Na ocasião, foi destacado como atualmente convivemos com múltiplos públicos e gerações dentro das empresas, cada um com suas próprias ambições e padrões de comportamento. Ela apontou que as pessoas não estão mais dispostas a passar a maior parte de seus dias em um ambiente corporativo rígido e inflexível. Em vez disso, buscam um trabalho que as motive e faça com que se sintam integradas e pertencentes à organização. Para essas pessoas, encontrar um propósito na vida profissional é mais importante do que seguir padrões preestabelecidos.
“Essas pessoas estão cada vez mais interessadas no propósito do negócio, e é nossa responsabilidade demonstrar isso a elas. Estamos vivendo uma nova era do trabalho, onde há uma convergência entre tecnologia e propósito de vida. Elas buscam felicidade e desejam se engajar em causas realmente significativas. Quando falamos de cultura organizacional, estamos falando de tudo que está presente internamente, como os valores e crenças que nos motivam e orientam no dia a dia, guiando nossas ações e decisões”, comentou a professora.

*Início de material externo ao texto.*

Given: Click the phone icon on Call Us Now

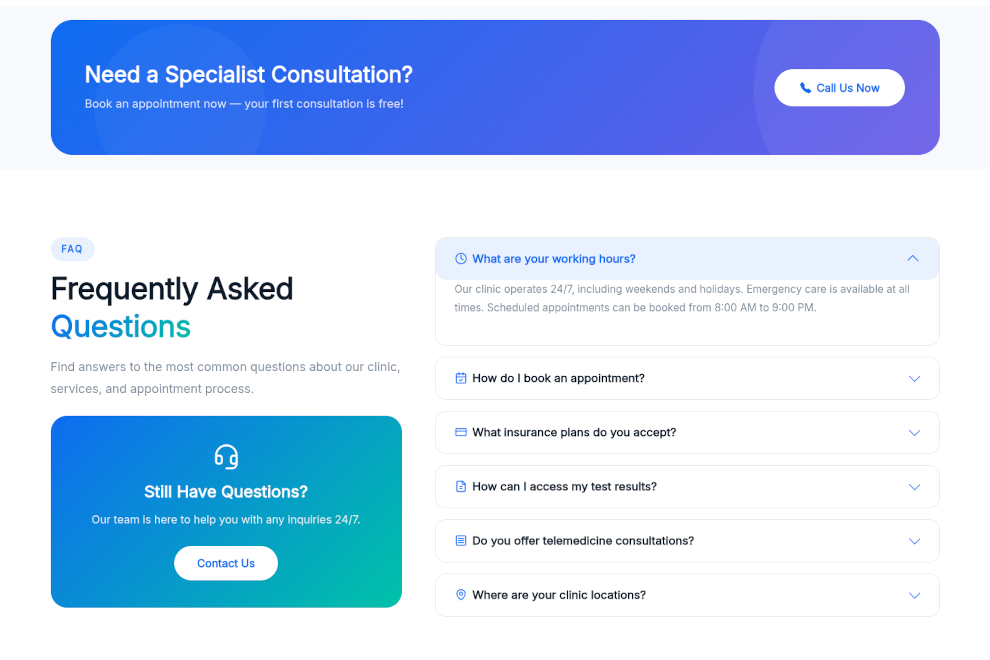Looking at the screenshot, I should click(805, 88).
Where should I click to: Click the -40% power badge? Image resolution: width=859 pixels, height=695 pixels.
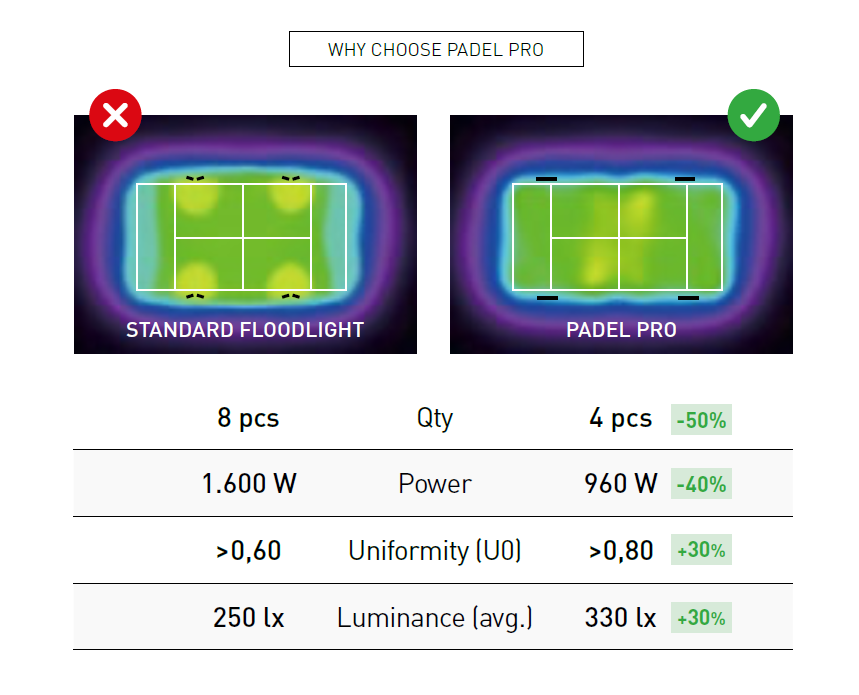[701, 485]
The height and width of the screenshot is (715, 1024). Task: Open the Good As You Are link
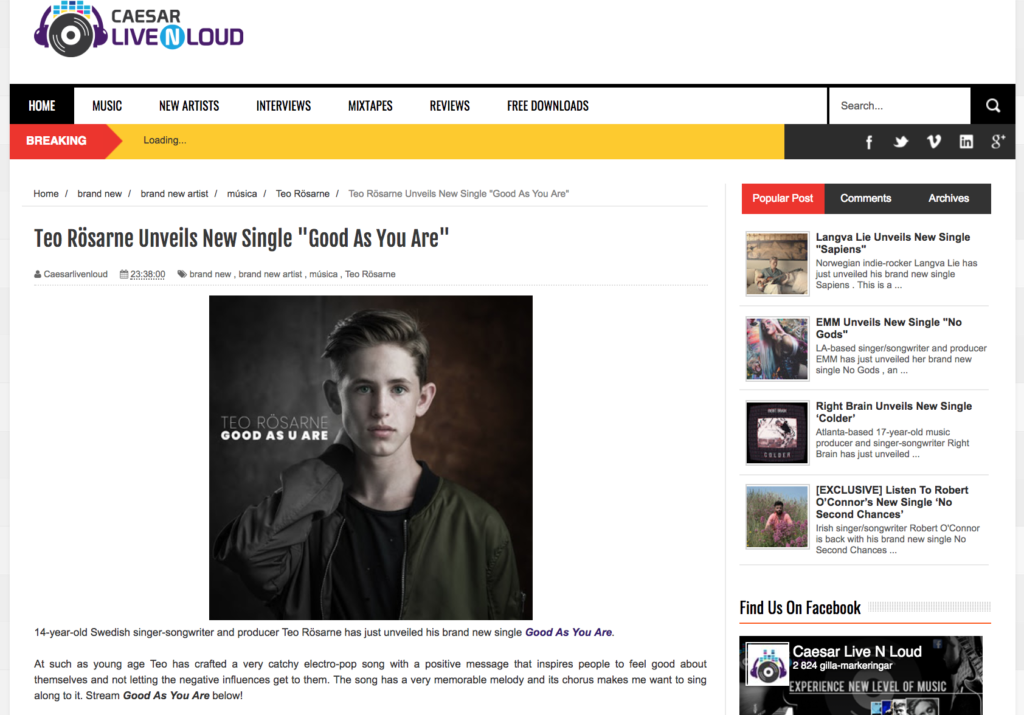tap(568, 632)
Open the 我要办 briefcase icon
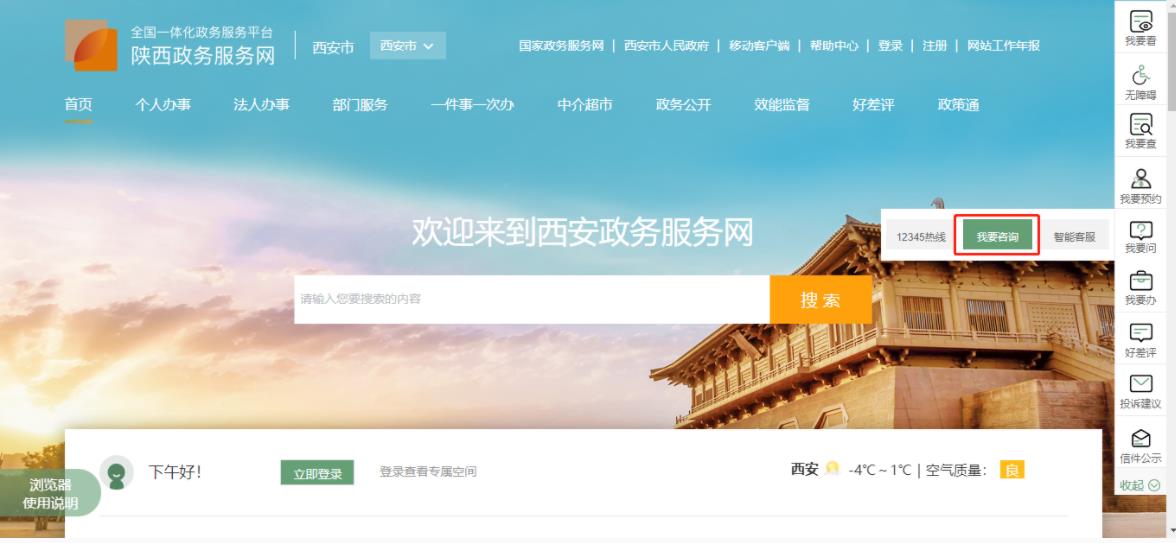Screen dimensions: 1176x543 click(x=1141, y=281)
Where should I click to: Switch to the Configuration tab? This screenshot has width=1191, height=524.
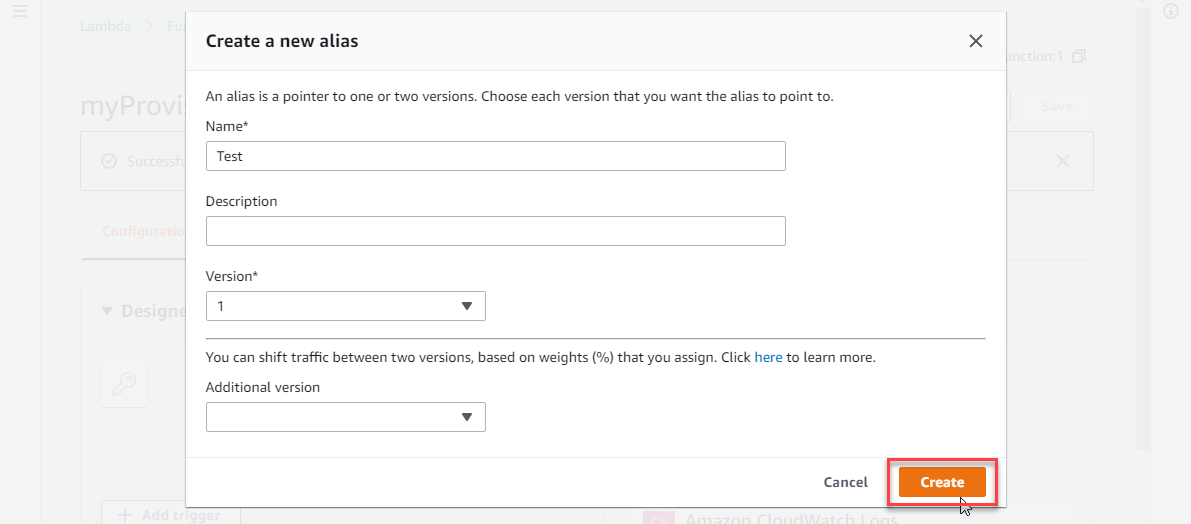click(144, 231)
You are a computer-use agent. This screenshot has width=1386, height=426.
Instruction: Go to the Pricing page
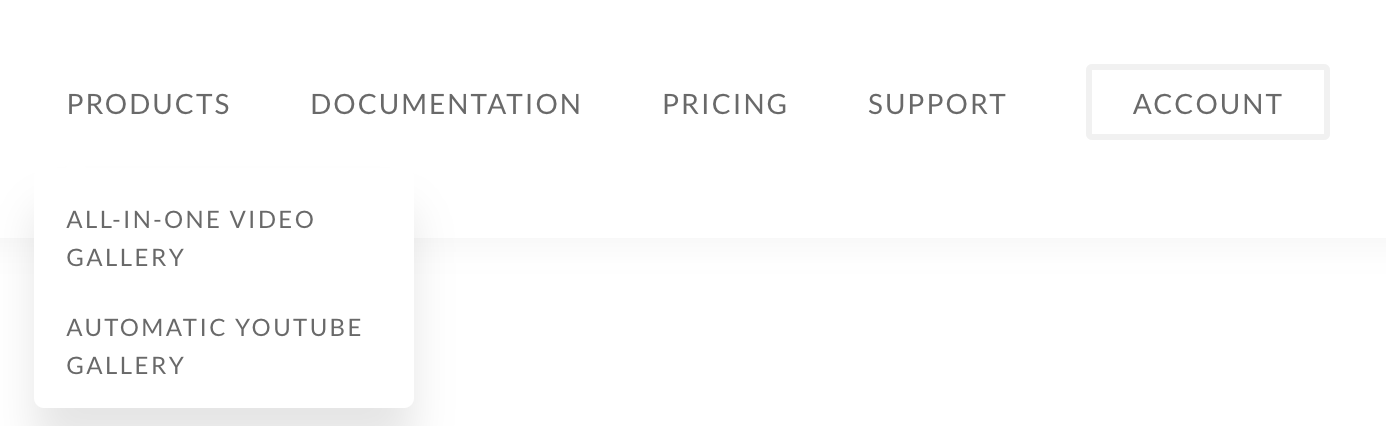tap(725, 104)
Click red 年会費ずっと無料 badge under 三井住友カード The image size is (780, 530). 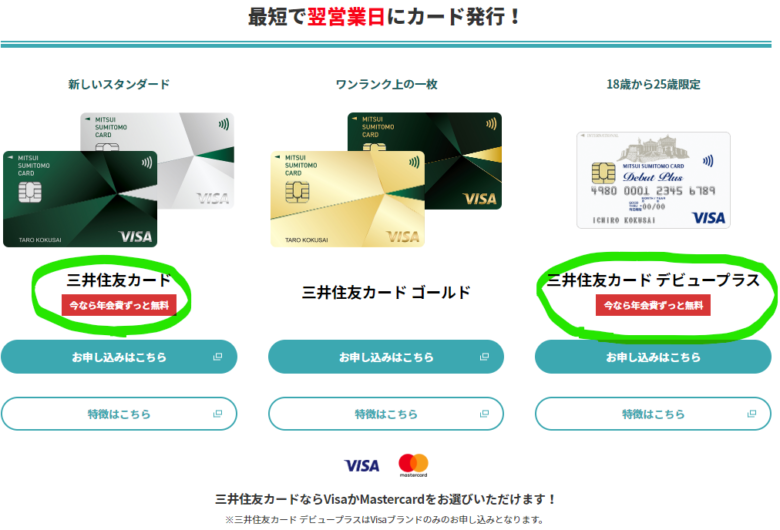tap(119, 305)
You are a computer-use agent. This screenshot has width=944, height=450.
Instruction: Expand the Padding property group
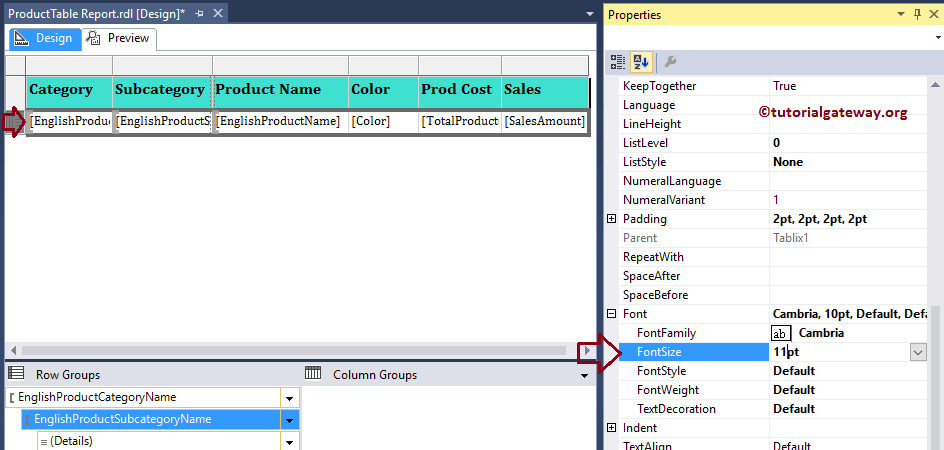tap(612, 219)
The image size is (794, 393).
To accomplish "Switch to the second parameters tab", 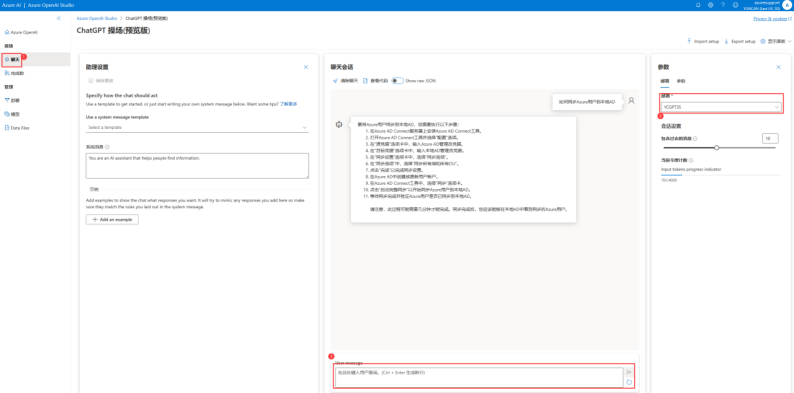I will (x=681, y=81).
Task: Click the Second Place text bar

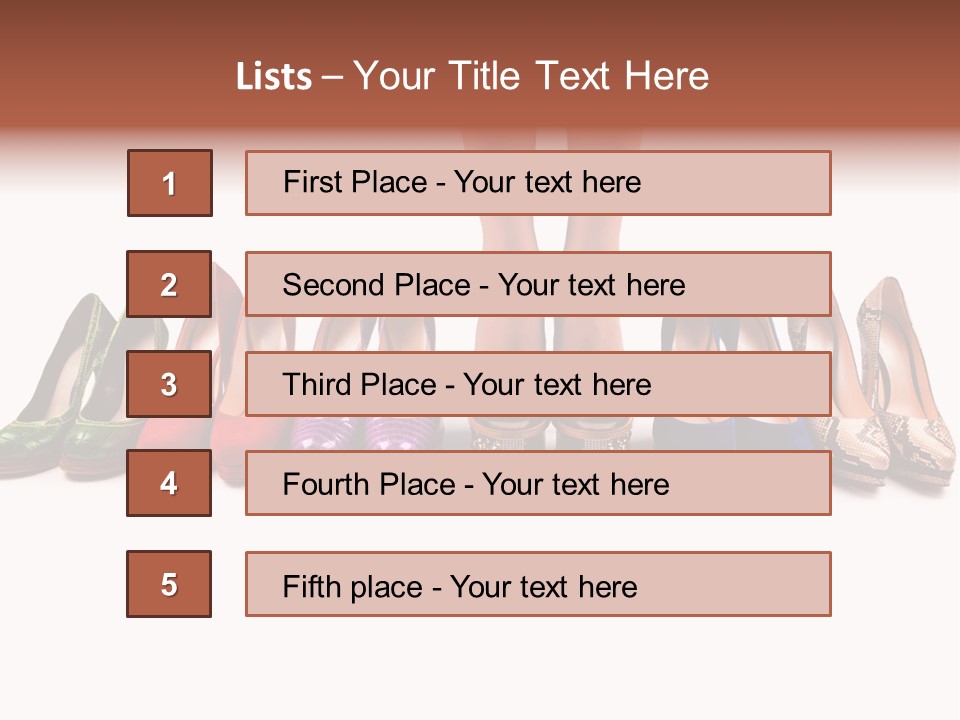Action: click(538, 284)

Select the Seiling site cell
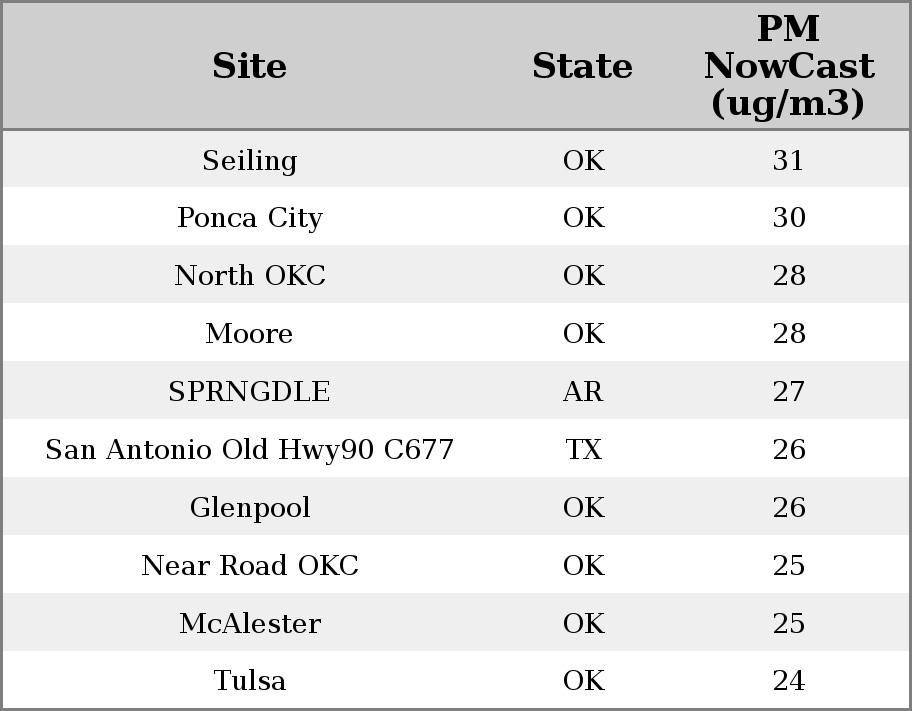(249, 160)
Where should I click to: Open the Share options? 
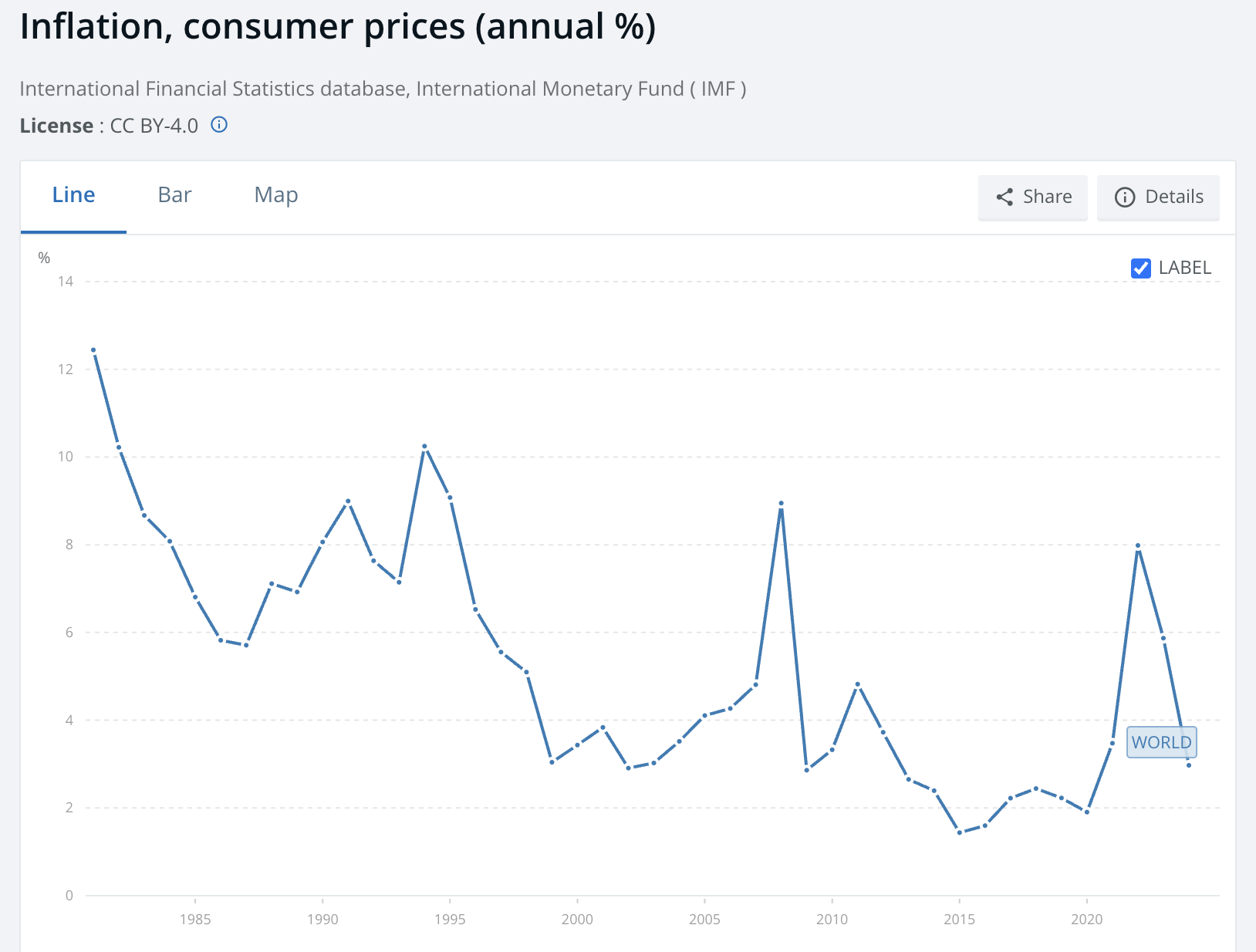1032,197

Também foi apresentado que a cultura organizacional desempenha um papel crucial na formação dos ambientes de trabalho, possibilitando a cooperação e o alinhamento entre os membros da equipe. “Essa cultura não é algo que muda da noite para o dia. Ela é formada por crenças e valores que se refletem nas práticas diárias e na consistência do comportamento. É uma construção que começa no topo, mas é responsabilidade de todos. Para que haja uma verdadeira coesão e colaboração, precisamos aceitar e cultivar a cultura organizacional, promovendo um ambiente de trabalho saudável e produtivo”, disse.
Por fim, Elis Monteiro abordou as melhores práticas para a resolução de conflitos, destacando a importância de um diálogo aberto e construtivo. Além disso, ressaltou que, embora seja comum ouvir críticas e comentários negativos, o foco deve ser a transformação e o desenvolvimento a partir dessas situações. É fundamental desenvolver habilidades de comunicação. Criar um ambiente onde o respeito e a escuta ativa sejam a norma é essencial. É importante reconhecer os talentos individuais e apoiar o melhor de cada pessoa para promover uma contribuição positiva e colaborativa dentro da organização.